A more dramatic change is called antigenic shift, which only occurs with Type A viruses and is the cause of pandemics. Shift is an abrupt, major change that results in a completely new hemagglutinin or neuraminidase protein combination. This can happen if an animal influenza virus gains the ability to infect humans, or if two different influenza viruses swap genetic material. When an antigenic shift occurs, the vast majority of the human population has little to no immunity against the novel strain, which allows the virus to spread rapidly and cause widespread, severe illness.
How Researchers Track and Predict Severe Strains
A global surveillance network is employed by organizations like the World Health Organization (WHO) and the Centers for Disease Control and Prevention (CDC) to monitor circulating influenza strains year-round.
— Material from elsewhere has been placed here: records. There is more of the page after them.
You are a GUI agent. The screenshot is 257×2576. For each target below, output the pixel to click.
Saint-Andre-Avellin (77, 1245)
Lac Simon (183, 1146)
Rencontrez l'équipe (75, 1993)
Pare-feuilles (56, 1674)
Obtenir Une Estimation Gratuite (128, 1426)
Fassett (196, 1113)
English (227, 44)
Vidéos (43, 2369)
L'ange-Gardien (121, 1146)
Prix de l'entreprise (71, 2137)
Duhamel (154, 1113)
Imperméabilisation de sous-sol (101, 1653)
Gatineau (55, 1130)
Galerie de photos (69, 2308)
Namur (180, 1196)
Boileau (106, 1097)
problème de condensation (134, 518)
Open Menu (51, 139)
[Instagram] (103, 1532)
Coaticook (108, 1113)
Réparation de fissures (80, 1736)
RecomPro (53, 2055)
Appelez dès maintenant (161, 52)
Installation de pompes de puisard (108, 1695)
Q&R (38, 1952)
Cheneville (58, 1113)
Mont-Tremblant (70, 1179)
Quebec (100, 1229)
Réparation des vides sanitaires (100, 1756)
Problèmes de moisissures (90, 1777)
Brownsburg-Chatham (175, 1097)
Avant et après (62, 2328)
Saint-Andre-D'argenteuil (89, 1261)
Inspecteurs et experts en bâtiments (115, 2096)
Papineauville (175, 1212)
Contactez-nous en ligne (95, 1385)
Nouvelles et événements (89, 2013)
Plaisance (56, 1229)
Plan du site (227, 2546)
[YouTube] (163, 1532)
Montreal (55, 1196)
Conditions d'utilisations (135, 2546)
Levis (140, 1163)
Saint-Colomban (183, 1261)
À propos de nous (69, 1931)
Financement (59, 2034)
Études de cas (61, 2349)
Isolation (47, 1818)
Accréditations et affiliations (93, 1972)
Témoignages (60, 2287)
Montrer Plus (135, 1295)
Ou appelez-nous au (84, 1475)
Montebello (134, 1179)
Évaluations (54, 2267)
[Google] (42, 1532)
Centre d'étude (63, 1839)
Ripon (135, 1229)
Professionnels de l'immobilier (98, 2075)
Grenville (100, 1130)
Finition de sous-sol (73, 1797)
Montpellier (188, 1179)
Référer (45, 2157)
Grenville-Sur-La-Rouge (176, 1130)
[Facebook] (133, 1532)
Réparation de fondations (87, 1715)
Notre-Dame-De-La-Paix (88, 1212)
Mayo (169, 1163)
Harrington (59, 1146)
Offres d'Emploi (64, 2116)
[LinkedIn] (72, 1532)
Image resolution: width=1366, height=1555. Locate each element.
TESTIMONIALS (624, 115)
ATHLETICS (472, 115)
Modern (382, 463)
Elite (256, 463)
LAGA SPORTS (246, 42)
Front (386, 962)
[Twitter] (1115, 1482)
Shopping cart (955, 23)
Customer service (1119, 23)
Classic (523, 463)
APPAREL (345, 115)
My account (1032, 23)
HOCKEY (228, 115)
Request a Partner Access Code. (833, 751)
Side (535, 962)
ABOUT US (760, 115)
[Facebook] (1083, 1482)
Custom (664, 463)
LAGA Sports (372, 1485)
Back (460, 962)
Laboratories across the globe continuously collect and analyze influenza samples to track the genetic and antigenic properties of the viruses. This information is used to identify new variants that are emerging and spreading.
The data gathered from this surveillance is used in predictive models that forecast which strains are most likely to be dominant and cause the most illness in the upcoming flu season. These models analyze the rate of genetic change and the frequency of different strains to determine which viruses have an evolutionary advantage. This prediction process, which must occur months in advance, directly informs the selection of the components for the annual influenza vaccine to maximize its effectiveness against the anticipated severe strains.